What is hindering us from participating in public games of meaning? Our public spaces are tightly controlled by the interests of capital and the capitalist state. The stifling of our ability to adorn our surroundings is a prime example of the depravity of our common condition under late capitalism. Unless a person has a lot of money, access to public walls is blocked. And if by some chance someone does have the money required, she or he is usually obligated to produce more capital with the images that adorn those public walls by selling something. In other words, by advertising. Those that rebel against the demands of a capitalism bent on selfreproduction face punishment at the hands of the capitalist state, whether in the form of fines or imprisonment. No matter how vociferously the mainstream media trumpets its 'objectivity', it works in unison with this captialist state, serving to disseminate capitalist ideology. It wins public consent and compliance with the repressive laws that prohibit grafitti and other acts of meaning-creation that fail to conform with the overarching commercial logic that dominates our public space.

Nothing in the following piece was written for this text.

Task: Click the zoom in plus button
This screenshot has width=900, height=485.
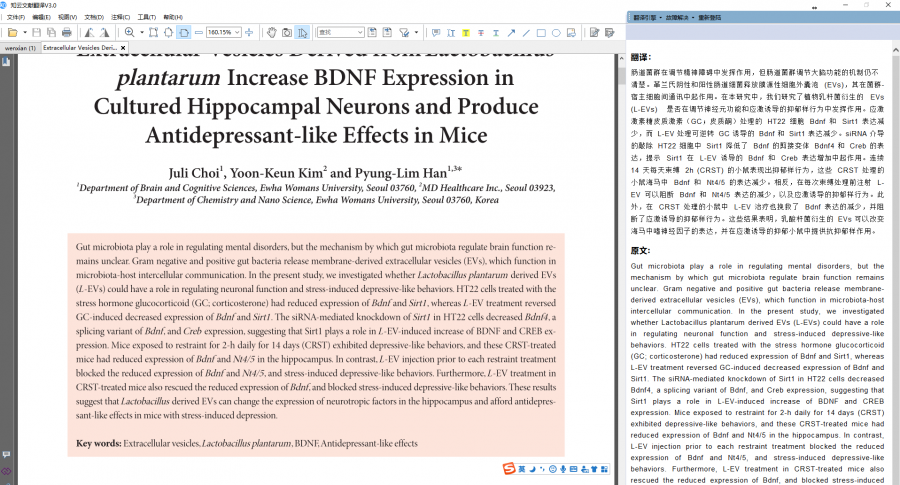Action: click(129, 32)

Evidence of this complicity on the part of the media is not hard to find. A series of articles on the problem of grafitti that have appeared in the San Francisco Chronicle with in the last two years are typical. The underlying assumptions which motivate these articles betray what I will call an exterminationist logic, very much like the one described by philsopher Philipe Lacoue-Labarthe in his recent book Heidegger, Art and Politics. Labarthe claims that Auschwitz and the unspeakable exterminations that took place there revealed the deepest contradictions of the 'civilized' West, manifesting the most brutal functionalism latent in the desire to achieve perfection by eliminating all traces of the undesirable Other. He writes that 'nowhere else in history has the will to clean, to totally eradicate a 'stain' been so compulsively enacted without the least ritual.' The rhetoric of the articles in the San Francisco Chronicle reveals this same 'will-to-clean', though for ends that are admittedly not quite so extreme! Still, the compulsion to eradicate undesirable traces of the Other's presence is clearly related to the compulsion to eradicate the Others themselves (a compulsion recently attested to by the spate of anti-immigration campaigns around the world, including the one that gave California Proposition 187).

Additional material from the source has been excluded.